## WHAT YOU HAVE TO DO
Every line of the records counts; transcribe each one exactly.

## RECORDS PROVIDED
§ §
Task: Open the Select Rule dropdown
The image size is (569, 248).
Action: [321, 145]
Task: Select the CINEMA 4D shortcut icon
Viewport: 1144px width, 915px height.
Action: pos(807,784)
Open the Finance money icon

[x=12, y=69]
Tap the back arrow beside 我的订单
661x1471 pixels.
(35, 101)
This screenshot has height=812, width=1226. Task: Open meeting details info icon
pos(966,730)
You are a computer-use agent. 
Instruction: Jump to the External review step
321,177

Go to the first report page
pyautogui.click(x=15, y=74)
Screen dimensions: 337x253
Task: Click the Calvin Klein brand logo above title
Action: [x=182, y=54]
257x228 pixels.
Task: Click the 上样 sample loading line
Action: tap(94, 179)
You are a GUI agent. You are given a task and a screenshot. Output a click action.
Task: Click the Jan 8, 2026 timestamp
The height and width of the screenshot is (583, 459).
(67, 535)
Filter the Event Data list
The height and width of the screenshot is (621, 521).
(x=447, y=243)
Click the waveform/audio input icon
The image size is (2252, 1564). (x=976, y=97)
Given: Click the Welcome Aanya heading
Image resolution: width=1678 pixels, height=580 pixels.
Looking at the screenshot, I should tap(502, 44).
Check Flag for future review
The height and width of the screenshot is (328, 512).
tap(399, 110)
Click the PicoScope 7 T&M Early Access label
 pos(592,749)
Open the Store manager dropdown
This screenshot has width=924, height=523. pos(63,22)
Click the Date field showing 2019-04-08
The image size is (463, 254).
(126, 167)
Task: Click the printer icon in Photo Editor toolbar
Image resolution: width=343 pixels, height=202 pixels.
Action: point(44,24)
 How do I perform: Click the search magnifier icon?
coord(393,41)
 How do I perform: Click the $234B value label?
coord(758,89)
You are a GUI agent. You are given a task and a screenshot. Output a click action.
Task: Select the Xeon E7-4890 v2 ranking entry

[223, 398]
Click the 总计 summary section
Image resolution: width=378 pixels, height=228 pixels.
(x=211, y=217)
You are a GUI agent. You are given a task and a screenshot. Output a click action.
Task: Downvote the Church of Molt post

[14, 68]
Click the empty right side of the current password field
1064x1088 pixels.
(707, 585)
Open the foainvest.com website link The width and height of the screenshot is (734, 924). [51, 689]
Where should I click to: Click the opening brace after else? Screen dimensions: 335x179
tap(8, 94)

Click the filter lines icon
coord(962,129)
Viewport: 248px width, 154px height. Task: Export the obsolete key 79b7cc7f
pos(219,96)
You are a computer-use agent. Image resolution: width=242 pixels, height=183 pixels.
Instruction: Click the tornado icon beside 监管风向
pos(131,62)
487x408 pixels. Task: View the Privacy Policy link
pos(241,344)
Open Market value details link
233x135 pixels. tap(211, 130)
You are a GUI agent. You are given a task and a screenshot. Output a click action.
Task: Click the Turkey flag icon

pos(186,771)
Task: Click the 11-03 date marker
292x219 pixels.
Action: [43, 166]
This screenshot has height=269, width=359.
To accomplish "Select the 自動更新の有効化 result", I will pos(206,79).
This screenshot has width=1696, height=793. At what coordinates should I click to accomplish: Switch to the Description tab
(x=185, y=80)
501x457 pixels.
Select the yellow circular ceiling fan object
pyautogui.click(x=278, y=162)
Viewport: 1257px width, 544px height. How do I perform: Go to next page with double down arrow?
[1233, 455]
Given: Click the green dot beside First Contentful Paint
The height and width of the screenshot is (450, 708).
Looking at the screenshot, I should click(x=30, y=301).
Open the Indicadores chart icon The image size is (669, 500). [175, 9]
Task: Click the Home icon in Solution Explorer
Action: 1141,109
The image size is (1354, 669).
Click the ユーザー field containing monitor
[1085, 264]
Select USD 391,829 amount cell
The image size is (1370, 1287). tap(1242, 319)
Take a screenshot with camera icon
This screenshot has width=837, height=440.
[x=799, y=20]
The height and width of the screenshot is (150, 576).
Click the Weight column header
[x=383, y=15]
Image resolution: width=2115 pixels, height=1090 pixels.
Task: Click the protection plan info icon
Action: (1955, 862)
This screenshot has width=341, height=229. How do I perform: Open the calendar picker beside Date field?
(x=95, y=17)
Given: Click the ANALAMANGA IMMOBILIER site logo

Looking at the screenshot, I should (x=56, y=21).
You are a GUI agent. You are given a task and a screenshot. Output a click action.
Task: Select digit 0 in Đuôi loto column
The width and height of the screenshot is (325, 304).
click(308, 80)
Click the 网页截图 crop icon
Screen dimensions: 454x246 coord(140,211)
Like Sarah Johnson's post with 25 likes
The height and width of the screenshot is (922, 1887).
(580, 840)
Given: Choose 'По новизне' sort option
§ §
## RESULT
Task: Open the Select Rule dropdown
The image size is (569, 248).
Action: [321, 145]
Task: Select the CINEMA 4D shortcut icon
Viewport: 1144px width, 915px height.
Action: pos(807,784)
Open the Finance money icon

[x=12, y=69]
Tap the back arrow beside 我的订单
661x1471 pixels.
(35, 101)
This screenshot has height=812, width=1226. Task: Open meeting details info icon
pos(966,730)
You are a computer-use agent. 
Instruction: Jump to the External review step
321,177

Go to the first report page
pyautogui.click(x=15, y=74)
Screen dimensions: 337x253
Task: Click the Calvin Klein brand logo above title
Action: [x=182, y=54]
257x228 pixels.
Task: Click the 上样 sample loading line
Action: tap(94, 179)
You are a GUI agent. You are given a task and a screenshot. Output a click action.
Task: Click the Jan 8, 2026 timestamp
The height and width of the screenshot is (583, 459).
(67, 535)
Filter the Event Data list
The height and width of the screenshot is (621, 521).
(x=447, y=243)
Click the waveform/audio input icon
The image size is (2252, 1564). (x=976, y=97)
Given: Click the Welcome Aanya heading
Image resolution: width=1678 pixels, height=580 pixels.
Looking at the screenshot, I should tap(502, 44).
Check Flag for future review
The height and width of the screenshot is (328, 512).
tap(399, 110)
Click the PicoScope 7 T&M Early Access label
 pos(592,749)
Open the Store manager dropdown
This screenshot has width=924, height=523. pos(63,22)
Click the Date field showing 2019-04-08
The image size is (463, 254).
(126, 167)
Task: Click the printer icon in Photo Editor toolbar
Image resolution: width=343 pixels, height=202 pixels.
Action: point(44,24)
 How do I perform: Click the search magnifier icon?
coord(393,41)
 How do I perform: Click the $234B value label?
coord(758,89)
You are a GUI agent. You are given a task and a screenshot. Output a click action.
Task: Select the Xeon E7-4890 v2 ranking entry

[223, 398]
Click the 总计 summary section
Image resolution: width=378 pixels, height=228 pixels.
(x=211, y=217)
You are a GUI agent. You are given a task and a screenshot. Output a click action.
Task: Downvote the Church of Molt post

[14, 68]
Click the empty right side of the current password field
1064x1088 pixels.
(707, 585)
Open the foainvest.com website link The width and height of the screenshot is (734, 924). [51, 689]
Where should I click to: Click the opening brace after else? Screen dimensions: 335x179
tap(8, 94)

Click the filter lines icon
coord(962,129)
Viewport: 248px width, 154px height. Task: Export the obsolete key 79b7cc7f
pos(219,96)
You are a computer-use agent. Image resolution: width=242 pixels, height=183 pixels.
Instruction: Click the tornado icon beside 监管风向
pos(131,62)
487x408 pixels. Task: View the Privacy Policy link
pos(241,344)
Open Market value details link
233x135 pixels. tap(211, 130)
You are a GUI agent. You are given a task and a screenshot. Output a click action.
Task: Click the Turkey flag icon

pos(186,771)
Task: Click the 11-03 date marker
292x219 pixels.
Action: [43, 166]
This screenshot has height=269, width=359.
To accomplish "Select the 自動更新の有効化 result", I will pos(206,79).
This screenshot has width=1696, height=793. At what coordinates should I click to accomplish: Switch to the Description tab
(x=185, y=80)
501x457 pixels.
Select the yellow circular ceiling fan object
pyautogui.click(x=278, y=162)
Viewport: 1257px width, 544px height. How do I perform: Go to next page with double down arrow?
[1233, 455]
Given: Click the green dot beside First Contentful Paint
The height and width of the screenshot is (450, 708).
Looking at the screenshot, I should click(x=30, y=301).
Open the Indicadores chart icon The image size is (669, 500). [175, 9]
Task: Click the Home icon in Solution Explorer
Action: 1141,109
The image size is (1354, 669).
Click the ユーザー field containing monitor
[1085, 264]
Select USD 391,829 amount cell
The image size is (1370, 1287). tap(1242, 319)
Take a screenshot with camera icon
This screenshot has width=837, height=440.
[x=799, y=20]
The height and width of the screenshot is (150, 576).
Click the Weight column header
[x=383, y=15]
Image resolution: width=2115 pixels, height=1090 pixels.
Task: Click the protection plan info icon
Action: (1955, 862)
This screenshot has width=341, height=229. How do I perform: Open the calendar picker beside Date field?
(x=95, y=17)
Given: Click the ANALAMANGA IMMOBILIER site logo

Looking at the screenshot, I should (x=56, y=21).
You are a GUI agent. You are given a task and a screenshot. Output a click action.
Task: Select digit 0 in Đuôi loto column
The width and height of the screenshot is (325, 304).
click(308, 80)
Click the 网页截图 crop icon
Screen dimensions: 454x246 coord(140,211)
Like Sarah Johnson's post with 25 likes
The height and width of the screenshot is (922, 1887).
(580, 840)
Given: Choose 'По новизне' sort option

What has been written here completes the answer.